▸ **原文**
# # # # # # #
モトコンポと同型で、しかも最終型エンジンを搭載している”ロードパルS”の
2段変速機をモトコンポに移植することに成功しました:(*^^*);
実は近所のバイク屋さんの常連さんの渡邊さんが、「どうも、ロードパルSのエンジンは
モトコンポ系の最終型で、しかも変速機が付いてるらしい」って情報を仕入れて
いらっしゃったことから、このプロジェクト(笑)は始まりました(^o^)
早速、モトコンポ系エンジンを使っているバイクのパーツリストを全部見比べてみると
確かにロードパルSだけは2段変速機が組み込まれています:(*^^*);
(渡邊さん、いろいろと教えていただいたり調べてくださってありがとうございます!!)
ただし、クランクケースの型番が微妙に違っていてそのままモトコンポに
組み込めるのかどうかは、実際にやってみないとわからない状態でした;(=^^=)ゞ
まずは”ロードパルS”のエンジンを探すことから始めることにしました。
雑誌に載っている解体屋さんに片っ端から電話をかけて「ロードパルS、ありませんか?」と
聞いてまわったんですが、かなり遠くまで電話しても残念ながら見つかりませんでした:(T_T);
半ばあきらめかけていたある日、なんとうちの近所で運良くロードパルSの不稼動車を
発見することができたんですよ:(*^^*);(灯台元暗しとはこのことです(笑);(=^^=)ゞ)
譲ってもらったロードパルSを家に持って帰って、さっそくクランクカバーを
開けてみることにしました。 まずはドレンボルトをはずしてオイルを抜きます。
真っ黒いオイルがたっぷりと出てきました。
ロードパルSには、2.00−14という大きなタイヤが付いています。
# # # # # # #
▸ **記録情報**
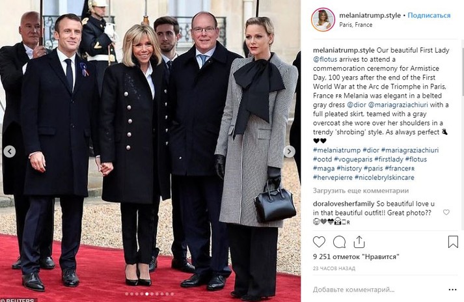Like the post with the heart icon
This screenshot has width=464, height=302.
coord(319,242)
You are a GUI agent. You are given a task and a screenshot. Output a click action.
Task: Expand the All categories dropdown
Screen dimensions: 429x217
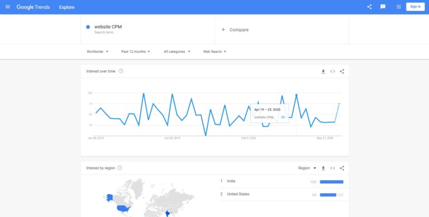pyautogui.click(x=177, y=52)
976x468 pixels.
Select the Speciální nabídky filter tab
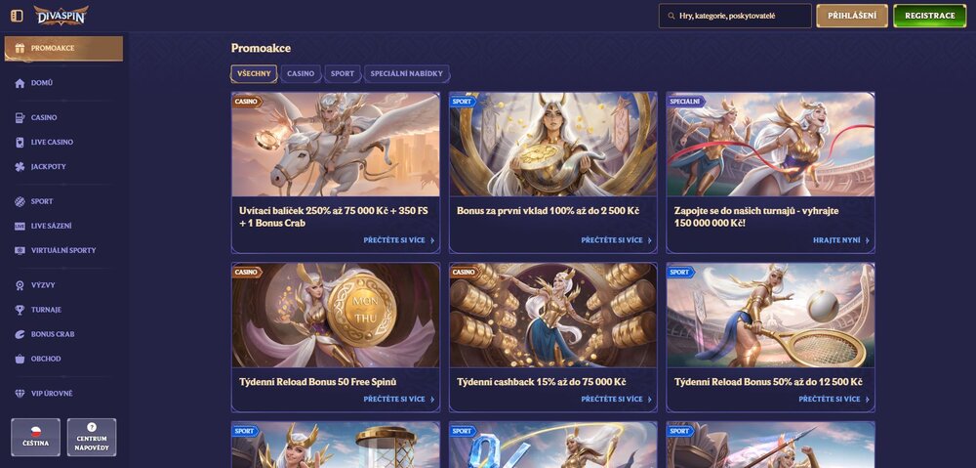point(406,73)
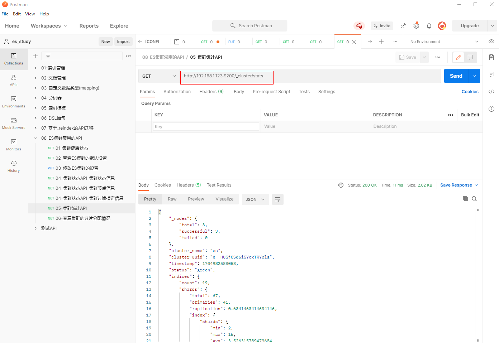Click the code snippet icon in right sidebar
499x343 pixels.
click(x=491, y=92)
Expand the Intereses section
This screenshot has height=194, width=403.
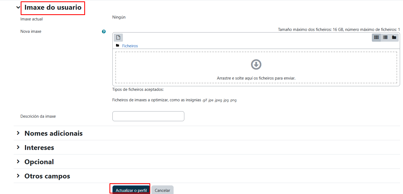[x=18, y=147]
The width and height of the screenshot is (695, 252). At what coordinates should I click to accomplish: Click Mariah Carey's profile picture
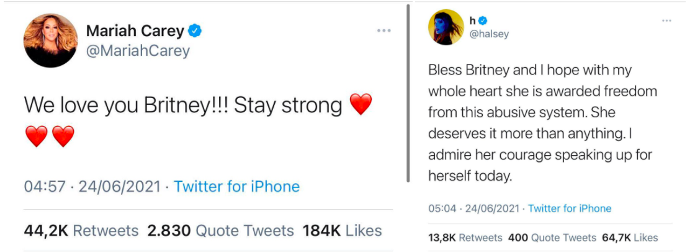coord(51,41)
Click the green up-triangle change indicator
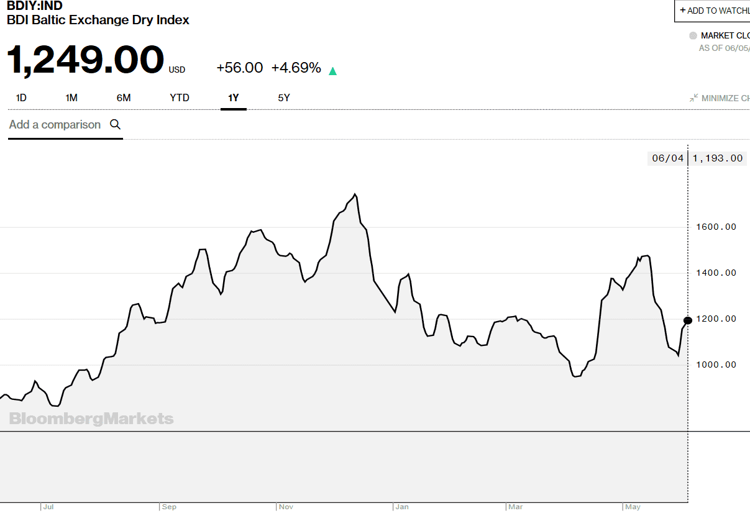Screen dimensions: 750x521 (x=333, y=71)
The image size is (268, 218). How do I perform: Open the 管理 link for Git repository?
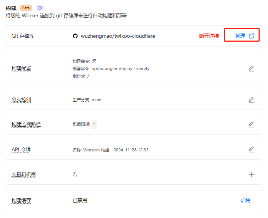pos(240,36)
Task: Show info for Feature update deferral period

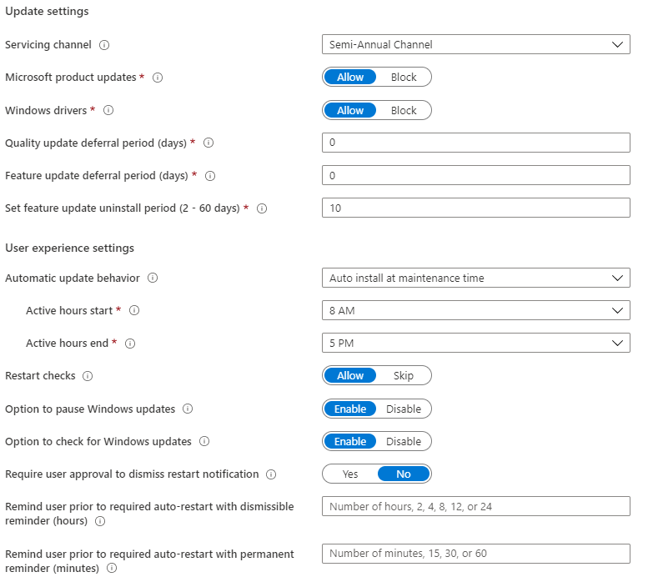Action: 210,176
# # # # # # #
▸ **演習問題**
[1] 原文によると、ロードパルSに付いているタイヤの大きさはいくつですか。
[2] 原文の「ただし、クランクケースの型番が微妙に違っていてそのままモトコンポに」から「ロードパルSには、2.00−14という大きなタイヤが付いています。」までの部分を、一字一句違えずに書き写してください。

▸ **解答一覧**
[1] 2.00−14です。

[2]
ただし、クランクケースの型番が微妙に違っていてそのままモトコンポに
組み込めるのかどうかは、実際にやってみないとわからない状態でした;(=^^=)ゞ
まずは”ロードパルS”のエンジンを探すことから始めることにしました。
雑誌に載っている解体屋さんに片っ端から電話をかけて「ロードパルS、ありませんか?」と
聞いてまわったんですが、かなり遠くまで電話しても残念ながら見つかりませんでした:(T_T);
半ばあきらめかけていたある日、なんとうちの近所で運良くロードパルSの不稼動車を
発見することができたんですよ:(*^^*);(灯台元暗しとはこのことです(笑);(=^^=)ゞ)
譲ってもらったロードパルSを家に持って帰って、さっそくクランクカバーを
開けてみることにしました。 まずはドレンボルトをはずしてオイルを抜きます。
真っ黒いオイルがたっぷりと出てきました。
ロードパルSには、2.00−14という大きなタイヤが付いています。